HiLoMix: Robust High- and Low-Frequency Graph Learning Framework for Mixing Address Association
Xiaofan Tu, Tiantian Duan, Shuyi Miao, Hanwen Zhang, Yi Sun
TL;DR
HiLoMix addresses the deanonymization challenge of mixing addresses on Ethereum by tackling label noise and scarcity through HAMIG and a frequency-aware contrastive framework. It jointly trains high-pass and low-pass GNNs with confidence-weighted supervision and fuses their predictions via stacking over heterogeneous models. The approach achieves state-of-the-art results on classification and ranking metrics, with notable improvements such as $F_1$ gains of $5.69\%$, $AUC$ gains of $7.34\%$, and $MRR$ gains of $15.61\%$, and it provides a curated ground-truth dataset for future study. This work offers scalable, robust methods for identifying mixing address associations in large blockchain graphs, with practical implications for blockchain privacy and enforcement.
Abstract
As mixing services are increasingly being exploited by malicious actors for illicit transactions, mixing address association has emerged as a critical research task. A range of approaches have been explored, with graph-based models standing out for their ability to capture structural patterns in transaction networks. However, these approaches face two main challenges: label noise and label scarcity, leading to suboptimal performance and limited generalization. To address these, we propose HiLoMix, a graph-based learning framework specifically designed for mixing address association.
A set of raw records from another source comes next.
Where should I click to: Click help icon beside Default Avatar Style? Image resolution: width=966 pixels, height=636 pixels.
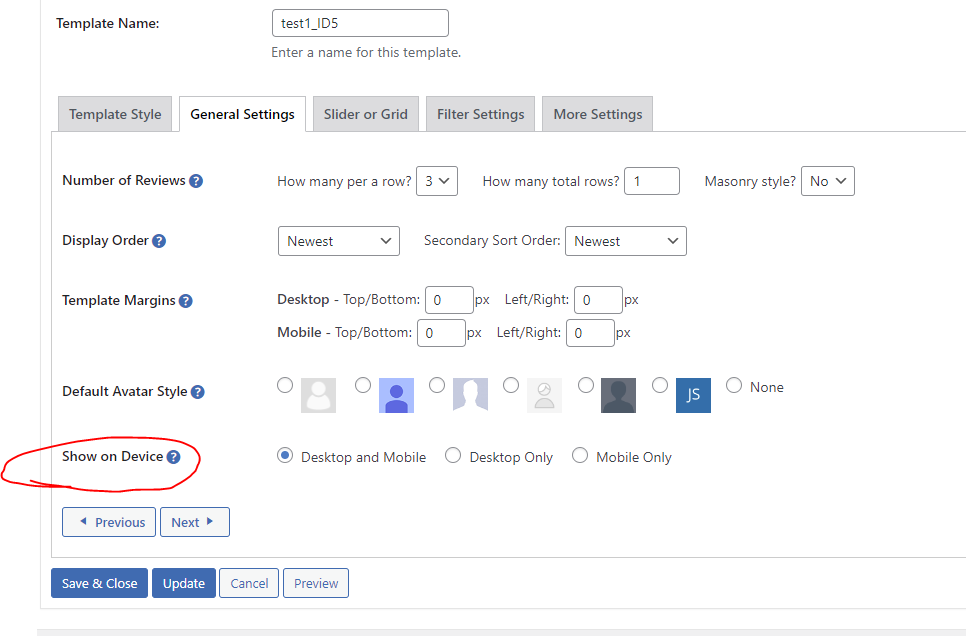pos(197,392)
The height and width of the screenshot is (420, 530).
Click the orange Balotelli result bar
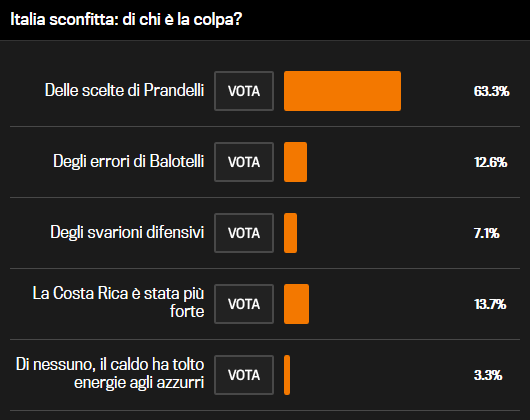(x=295, y=162)
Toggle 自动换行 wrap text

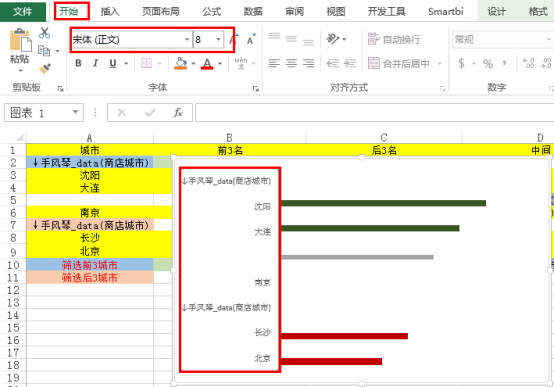click(x=394, y=39)
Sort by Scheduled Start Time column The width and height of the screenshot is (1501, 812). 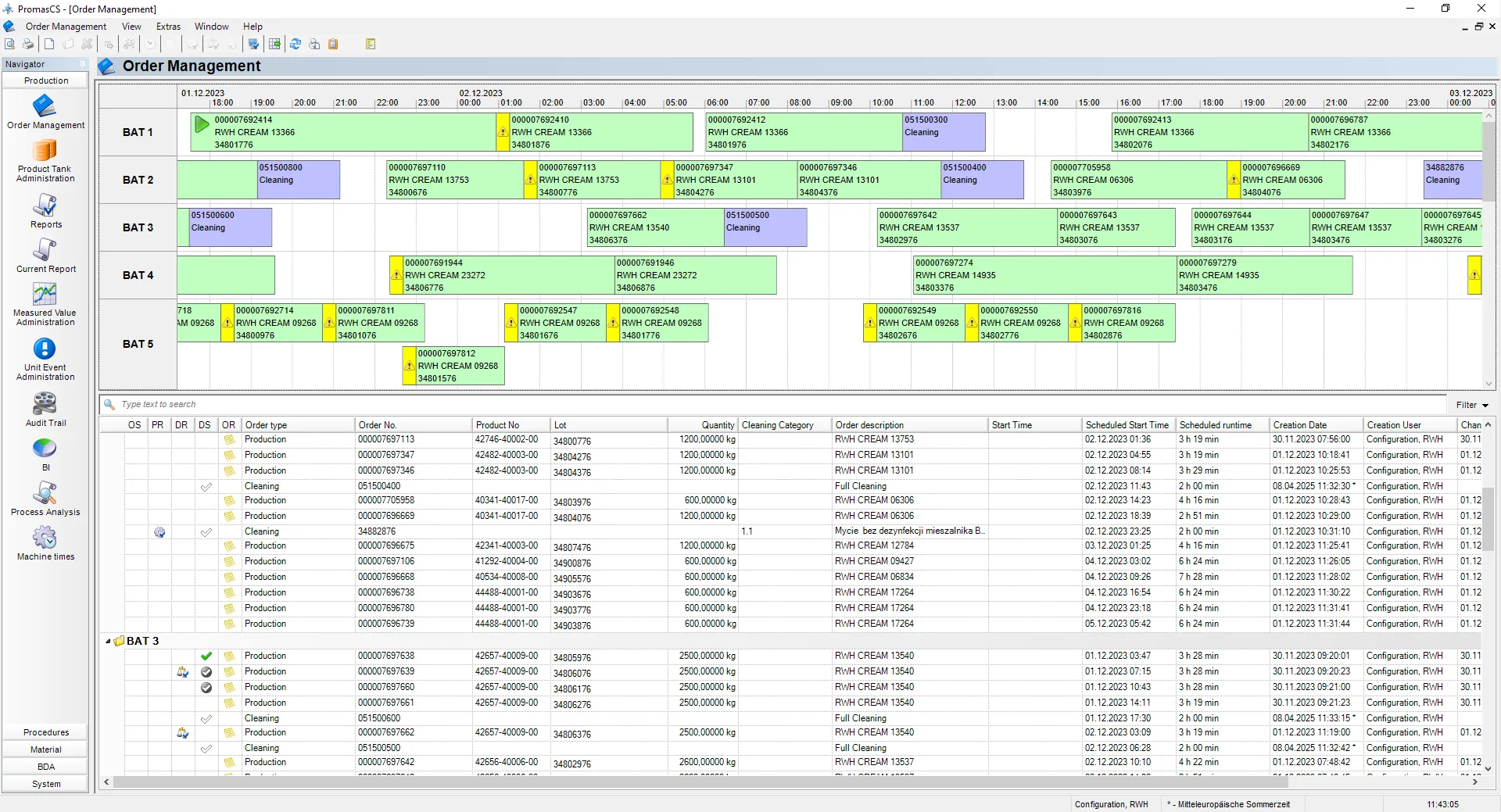coord(1127,425)
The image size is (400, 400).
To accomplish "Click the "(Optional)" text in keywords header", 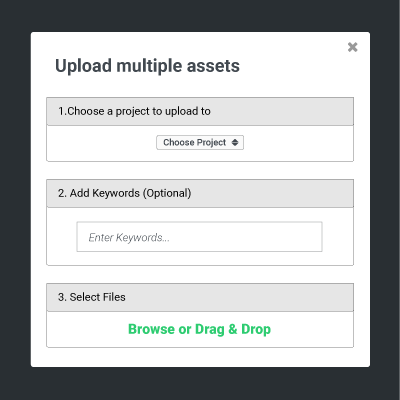I will [x=167, y=193].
First, we construct the Heterogeneous Attributed Mixing Interaction Graph (HAMIG) to enrich the topological structure. Second, we introduce frequency-aware graph contrastive learning that captures complementary structural signals from high- and low-frequency graph views. Third, we employ weak supervised learning that assigns confidence-based weighting to noisy labels. Then, we jointly train high-pass and low-pass GNNs using both unsupervised contrastive signals and confidence-based supervision to learn robust node representations. Finally, we adopt a stacking framework to fuse predictions from multiple heterogeneous models, further improving generalization and robustness. Experimental results demonstrate that HiLoMix outperforms existing methods in mixing address association.